All of the efforts described were made to assist IRS in reaching the maximum number of Social Security beneficiaries eligible for a stimulus payment. Our efforts were designed to be effective, but also to minimize the effects on the core work of the Agency.
As a result, the stimulus payment outreach has not affected individuals applying for benefits or awaiting a disability hearing. Our field offices have not been inundated with stimulus payment questions. Because the information provided by IRS was clear, concise, and complete, individuals did not have to turn to us for assistance in filing for the payments. We appreciate IRS' work in designing a mailer that minimized follow-up inquiries.

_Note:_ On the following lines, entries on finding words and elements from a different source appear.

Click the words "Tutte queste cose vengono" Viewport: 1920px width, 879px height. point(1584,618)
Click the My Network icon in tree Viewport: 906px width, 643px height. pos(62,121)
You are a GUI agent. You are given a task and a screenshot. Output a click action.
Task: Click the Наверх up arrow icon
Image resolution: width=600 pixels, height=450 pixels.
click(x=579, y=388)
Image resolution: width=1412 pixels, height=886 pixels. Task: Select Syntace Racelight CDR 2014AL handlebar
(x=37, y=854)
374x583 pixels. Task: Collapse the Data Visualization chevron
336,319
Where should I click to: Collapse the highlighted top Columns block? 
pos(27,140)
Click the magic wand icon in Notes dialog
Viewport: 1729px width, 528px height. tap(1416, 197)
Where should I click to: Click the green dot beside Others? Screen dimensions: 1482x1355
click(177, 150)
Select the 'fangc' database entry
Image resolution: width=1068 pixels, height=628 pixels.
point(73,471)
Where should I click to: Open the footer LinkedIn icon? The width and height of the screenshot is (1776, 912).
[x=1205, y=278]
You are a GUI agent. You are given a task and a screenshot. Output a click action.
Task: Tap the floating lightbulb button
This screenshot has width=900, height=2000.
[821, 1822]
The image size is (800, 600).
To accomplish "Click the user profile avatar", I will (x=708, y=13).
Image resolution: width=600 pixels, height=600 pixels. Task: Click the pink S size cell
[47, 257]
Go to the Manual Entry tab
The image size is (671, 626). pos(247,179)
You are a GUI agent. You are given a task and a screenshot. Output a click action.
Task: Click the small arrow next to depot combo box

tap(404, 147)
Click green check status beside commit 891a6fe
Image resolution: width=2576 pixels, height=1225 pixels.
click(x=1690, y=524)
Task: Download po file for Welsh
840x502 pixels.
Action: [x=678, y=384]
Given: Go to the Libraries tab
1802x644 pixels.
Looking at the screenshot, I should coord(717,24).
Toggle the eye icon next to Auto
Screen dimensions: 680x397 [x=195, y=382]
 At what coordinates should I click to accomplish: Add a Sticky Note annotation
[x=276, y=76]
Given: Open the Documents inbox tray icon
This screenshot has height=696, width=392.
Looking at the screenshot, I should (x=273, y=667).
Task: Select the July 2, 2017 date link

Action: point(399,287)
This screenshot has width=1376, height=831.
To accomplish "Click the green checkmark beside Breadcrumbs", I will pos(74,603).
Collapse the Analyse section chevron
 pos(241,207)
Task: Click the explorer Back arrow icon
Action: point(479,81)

As a part of the Economic Stimulus Act, Congress provided SSA with an appropriation of $31 million for activities required to facilitate stimulus payments.
So far, we have obligated nearly $18 million of those funds. Around $6.4 million was spent on printing and postage – primarily the postage for the mailers sent by IRS. In addition, we have spent approximately $10 million answering beneficiary inquiries.
We were able to reduce some anticipated costs by working with IRS on a simplified method of processing stimulus payment tax returns. For example, IRS ruled that individuals need not report the precise amount on the 1099 form but could estimate the level of Social Security benefits from the amount of the current month benefit. We believe this dramatically reduced the number of requests for replacement 1099 forms from SSA. Although many individuals have requested such replacement 1099 forms, many more are using the simplified method and avoiding this additional administrative cost.
While many Social Security beneficiaries have already filed the necessary forms, ensuring that they will receive a stimulus payment, we understand through IRS that there are still some individuals who have not responded to the first mailing. We are currently working with IRS to determine additional steps needed to reach these individuals.
Support of FY 2009 budget
In recent appearances before the Senate Finance Committee and the Senate Special Committee on Aging, the GAO described SSA's current situation as “extremely fragile,” due to “the stress of expanding workloads and staffing constraints.” For this reason, your timely support of the President's FY 2009 budget is also essential.
We appreciate the support Congress provided us to assist IRS in implementing the stimulus payments. Your trust in SSA is an acknowledgement of our ability to get the job done.
Regarding our core work, your support of the President's FY 2009 budget is as crucial as ever. We appreciate your unfailing support for SSA funding in FY 2008 and know that you understand our current environment of disability hearings backlogs, increasing workloads, and limited resources. As you also know, continuing resolutions make our job that much harder, since we must restrict our activities at the beginning of fiscal years because of uncertain funding. Your continued support of our budget ensures that we can carry out our important work and provide the service the public and Congress expects.
In conclusion, I thank the Subcommittees for the opportunity to share what we have done in collaboration with other Agencies, under the leadership of the IRS, to facilitate the economic stimulus payments. We appreciate the work of our colleagues at VA, Treasury, and the IRS, as we continue to move forward. Together we have made great strides, and I am especially pleased that so far we have been able to make this progress in a manner that has not affected our ability to provide service to the American people who rely on Social Security. Thank you for the opportunity to discuss our role in this very important process.